| Prompt |
From the line containing "Where should I click to: Click" to the final line of the entries, every line is to be reproduced exactly; no other line belongs in the output.

| Provided data |
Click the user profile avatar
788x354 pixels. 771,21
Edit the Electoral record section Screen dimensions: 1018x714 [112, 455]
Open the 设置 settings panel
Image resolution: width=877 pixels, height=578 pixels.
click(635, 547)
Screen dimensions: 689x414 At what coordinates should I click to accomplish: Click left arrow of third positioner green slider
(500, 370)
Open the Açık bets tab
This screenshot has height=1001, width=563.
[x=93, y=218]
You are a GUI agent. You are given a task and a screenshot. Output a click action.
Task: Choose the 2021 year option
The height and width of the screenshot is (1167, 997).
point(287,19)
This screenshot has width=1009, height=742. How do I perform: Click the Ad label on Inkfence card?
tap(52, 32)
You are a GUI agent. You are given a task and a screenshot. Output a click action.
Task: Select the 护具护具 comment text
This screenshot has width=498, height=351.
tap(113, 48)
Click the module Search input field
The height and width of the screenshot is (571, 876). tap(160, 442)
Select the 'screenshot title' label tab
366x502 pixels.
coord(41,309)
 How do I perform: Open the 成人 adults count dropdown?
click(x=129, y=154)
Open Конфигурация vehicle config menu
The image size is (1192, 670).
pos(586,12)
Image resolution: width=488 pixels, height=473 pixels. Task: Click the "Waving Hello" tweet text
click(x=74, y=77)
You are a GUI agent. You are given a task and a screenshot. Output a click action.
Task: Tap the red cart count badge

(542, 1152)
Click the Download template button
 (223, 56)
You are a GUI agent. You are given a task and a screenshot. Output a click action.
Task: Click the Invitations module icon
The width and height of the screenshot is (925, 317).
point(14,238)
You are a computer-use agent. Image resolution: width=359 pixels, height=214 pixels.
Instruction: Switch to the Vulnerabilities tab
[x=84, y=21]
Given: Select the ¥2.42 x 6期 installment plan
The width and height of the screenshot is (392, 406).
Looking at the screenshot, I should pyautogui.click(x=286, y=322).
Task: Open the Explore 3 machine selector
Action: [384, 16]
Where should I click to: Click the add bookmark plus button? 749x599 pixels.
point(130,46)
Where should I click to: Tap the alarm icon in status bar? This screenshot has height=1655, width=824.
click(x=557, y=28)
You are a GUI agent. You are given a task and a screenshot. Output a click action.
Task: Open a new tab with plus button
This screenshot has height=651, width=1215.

| Your solution |
Where should I click to: Click the add bookmark plus button? 749x599 pixels.
point(130,46)
Where should I click to: Tap the alarm icon in status bar? This screenshot has height=1655, width=824.
click(x=557, y=28)
You are a GUI agent. You are given a task and a screenshot. Output a click action.
Task: Open a new tab with plus button
This screenshot has height=651, width=1215.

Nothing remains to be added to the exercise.